I get up at an inhuman hour, get dressed in the dark, have my coffee, and start the day. Once I get to the station I check in with my newspeople to talk about what’s going on, and then it’s showtime. When I get off the air, there are always little projects to take care of, including voice-over sessions, and getting together with other DJs to coach them.
I see that you’re a bass player. How often do you play and where?
I play out about once a month. Before I started the George Knight & Company show I was playing with a rock & funk band called Pablo Palooza, but with weeknight rehearsals and steady gigs cutting into my limited sleep schedule, I had to step down. They still ask me to fill in once in a while, which I’m happy to do. We play at local places like The British Beer Company and Waxy O’Connor’s. Shameless plug: I’ll be playing with them at Waxy O’Connors in Woburn on Saturday March 25th.
What are a few of your current favorite singers/bands?
That’s a toughie.

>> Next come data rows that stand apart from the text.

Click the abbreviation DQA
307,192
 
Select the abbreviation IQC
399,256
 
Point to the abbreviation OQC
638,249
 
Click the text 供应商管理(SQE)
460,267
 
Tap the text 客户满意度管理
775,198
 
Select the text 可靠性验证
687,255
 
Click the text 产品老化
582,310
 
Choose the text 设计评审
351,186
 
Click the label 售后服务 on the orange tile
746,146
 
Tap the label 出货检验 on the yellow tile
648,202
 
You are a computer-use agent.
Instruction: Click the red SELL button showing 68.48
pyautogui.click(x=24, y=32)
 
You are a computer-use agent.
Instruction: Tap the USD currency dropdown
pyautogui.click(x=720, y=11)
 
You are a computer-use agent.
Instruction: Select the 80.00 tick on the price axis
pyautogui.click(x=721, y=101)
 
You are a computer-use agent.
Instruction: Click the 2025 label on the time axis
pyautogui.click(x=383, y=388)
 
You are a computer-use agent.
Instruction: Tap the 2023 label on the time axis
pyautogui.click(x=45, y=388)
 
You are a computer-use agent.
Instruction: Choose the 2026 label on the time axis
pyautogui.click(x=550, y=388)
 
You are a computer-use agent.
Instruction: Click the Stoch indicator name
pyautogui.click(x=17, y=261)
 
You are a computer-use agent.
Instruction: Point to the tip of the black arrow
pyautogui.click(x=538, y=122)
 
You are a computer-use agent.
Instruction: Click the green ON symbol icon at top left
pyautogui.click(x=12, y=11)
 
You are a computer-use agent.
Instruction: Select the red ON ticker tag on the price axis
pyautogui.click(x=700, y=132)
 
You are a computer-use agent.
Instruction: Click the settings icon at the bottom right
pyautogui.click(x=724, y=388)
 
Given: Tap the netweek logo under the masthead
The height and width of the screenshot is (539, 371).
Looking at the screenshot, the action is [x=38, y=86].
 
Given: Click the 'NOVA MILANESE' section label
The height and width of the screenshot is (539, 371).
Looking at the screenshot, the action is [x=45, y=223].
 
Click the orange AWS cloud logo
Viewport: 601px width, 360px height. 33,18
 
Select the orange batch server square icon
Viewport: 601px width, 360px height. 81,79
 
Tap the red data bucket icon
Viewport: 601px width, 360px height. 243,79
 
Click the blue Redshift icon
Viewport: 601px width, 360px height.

Some of the new-ish artists I like that come to mind are Sturgill Simpson, Kongos, White Denim, Air Traffic Controller (whose keyboard happens to be band teacher at Wellesley High), and Lake Street Dive. Beyond the current stuff, I’m a die hard Stevie Wonder and Prince fan.
What’s your favorite place locally to see a show?
I tend to like smaller venues like Brighton Music Hall and Thunder Road, although I also love the vibe at The Blue Hills Bank Pavilion. One of the best shows in recent memory was U2 at The Garden. They made such a big venue feel intimate.
How if at all do your WERS and Wellesley lives mix?
Every now and then I’ll catch 88.9 on in a Wellesley store. I’m also always amazed at how many calls I get at the station from Wellesley people who are listening on their way to school or work (car pools are always fun). Wellesley residents clearly have impeccable taste in both music and radio shows.
How long have you lived in Wellesley and what sort of involvement do you have in town?
We moved to Wellesley in 2003. My wife is a doctor at Newton Wellesley Hospital, and we have three boys – two at the Middle School, and one at Schofield. All three are football players (my oldest son Joey was lucky enough to be on the fifth grade team that won the national championship a few years ago). I’ve had the pleasure of announcing Wellesley Youth Football home games since my boys started. What makes it interesting is that – although I’m happy to say anything on the microphone – I didn’t play football as a kid and am not well learned in the intricacies of the game. Sometimes it feels like I might as well be doing a play-by-play at the ballet. Thankfully I call the games with another football dad (Jay Althoff) who understand much better than I.
Anything else worth noting?
I was thinking that something noteworthy about my morning show gig is that I’m the very first professional host on 88.9 WERS. I come from a commercial radio background (I’m still a DJ on Country 102.5) and before I got the gig, WERS had decided they wanted to get a seasoned radio person on board to host the morning show and be a mentor to students. It’s an unusual setup for a college station.